Given data:
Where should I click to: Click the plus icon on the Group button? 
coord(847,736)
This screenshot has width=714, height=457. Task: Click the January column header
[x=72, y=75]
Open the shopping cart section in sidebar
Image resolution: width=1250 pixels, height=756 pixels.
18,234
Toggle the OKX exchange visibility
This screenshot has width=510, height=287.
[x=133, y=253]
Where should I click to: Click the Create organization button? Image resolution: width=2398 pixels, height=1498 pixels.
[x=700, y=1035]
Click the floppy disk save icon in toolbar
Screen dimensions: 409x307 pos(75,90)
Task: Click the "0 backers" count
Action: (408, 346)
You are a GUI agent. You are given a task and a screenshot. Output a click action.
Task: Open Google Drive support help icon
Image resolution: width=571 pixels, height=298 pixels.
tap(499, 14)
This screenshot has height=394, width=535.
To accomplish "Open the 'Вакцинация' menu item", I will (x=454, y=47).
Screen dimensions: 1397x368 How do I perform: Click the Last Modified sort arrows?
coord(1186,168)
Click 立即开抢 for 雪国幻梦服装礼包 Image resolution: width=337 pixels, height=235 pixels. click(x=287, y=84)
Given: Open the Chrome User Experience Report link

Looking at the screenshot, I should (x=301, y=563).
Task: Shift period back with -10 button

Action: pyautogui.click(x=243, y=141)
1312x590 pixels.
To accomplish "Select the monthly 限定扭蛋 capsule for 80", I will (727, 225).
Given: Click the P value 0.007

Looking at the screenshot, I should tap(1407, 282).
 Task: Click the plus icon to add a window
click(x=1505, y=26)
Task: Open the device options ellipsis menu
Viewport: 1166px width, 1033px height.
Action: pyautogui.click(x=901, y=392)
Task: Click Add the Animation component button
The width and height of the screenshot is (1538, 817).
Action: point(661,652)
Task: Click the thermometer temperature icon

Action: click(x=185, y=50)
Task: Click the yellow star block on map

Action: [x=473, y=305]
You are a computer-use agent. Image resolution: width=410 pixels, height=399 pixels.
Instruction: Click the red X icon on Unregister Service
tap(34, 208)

Written task:
Rewrite each line of the material above as one string in a JSON list, keeping the lines in order and leaving out the blank ones.

In response:
[
  "Where should I click to: Click the plus icon on the Group button? ",
  "coord(847,736)",
  "This screenshot has width=714, height=457. Task: Click the January column header",
  "[x=72, y=75]",
  "Open the shopping cart section in sidebar",
  "Image resolution: width=1250 pixels, height=756 pixels.",
  "18,234",
  "Toggle the OKX exchange visibility",
  "This screenshot has width=510, height=287.",
  "[x=133, y=253]",
  "Where should I click to: Click the Create organization button? Image resolution: width=2398 pixels, height=1498 pixels.",
  "[x=700, y=1035]",
  "Click the floppy disk save icon in toolbar",
  "Screen dimensions: 409x307 pos(75,90)",
  "Task: Click the \"0 backers\" count",
  "Action: (408, 346)",
  "You are a GUI agent. You are given a task and a screenshot. Output a click action.",
  "Task: Open Google Drive support help icon",
  "Image resolution: width=571 pixels, height=298 pixels.",
  "tap(499, 14)",
  "This screenshot has height=394, width=535.",
  "To accomplish \"Open the 'Вакцинация' menu item\", I will (x=454, y=47).",
  "Screen dimensions: 1397x368 How do I perform: Click the Last Modified sort arrows?",
  "coord(1186,168)",
  "Click 立即开抢 for 雪国幻梦服装礼包 Image resolution: width=337 pixels, height=235 pixels. click(x=287, y=84)",
  "Given: Open the Chrome User Experience Report link",
  "Looking at the screenshot, I should (x=301, y=563).",
  "Task: Shift period back with -10 button",
  "Action: pyautogui.click(x=243, y=141)",
  "1312x590 pixels.",
  "To accomplish \"Select the monthly 限定扭蛋 capsule for 80\", I will (727, 225).",
  "Given: Click the P value 0.007",
  "Looking at the screenshot, I should tap(1407, 282).",
  " Task: Click the plus icon to add a window",
  "click(x=1505, y=26)",
  "Task: Open the device options ellipsis menu",
  "Viewport: 1166px width, 1033px height.",
  "Action: pyautogui.click(x=901, y=392)",
  "Task: Click Add the Animation component button",
  "The width and height of the screenshot is (1538, 817).",
  "Action: point(661,652)",
  "Task: Click the thermometer temperature icon",
  "Action: click(x=185, y=50)",
  "Task: Click the yellow star block on map",
  "Action: [x=473, y=305]",
  "You are a computer-use agent. Image resolution: width=410 pixels, height=399 pixels.",
  "Instruction: Click the red X icon on Unregister Service",
  "tap(34, 208)"
]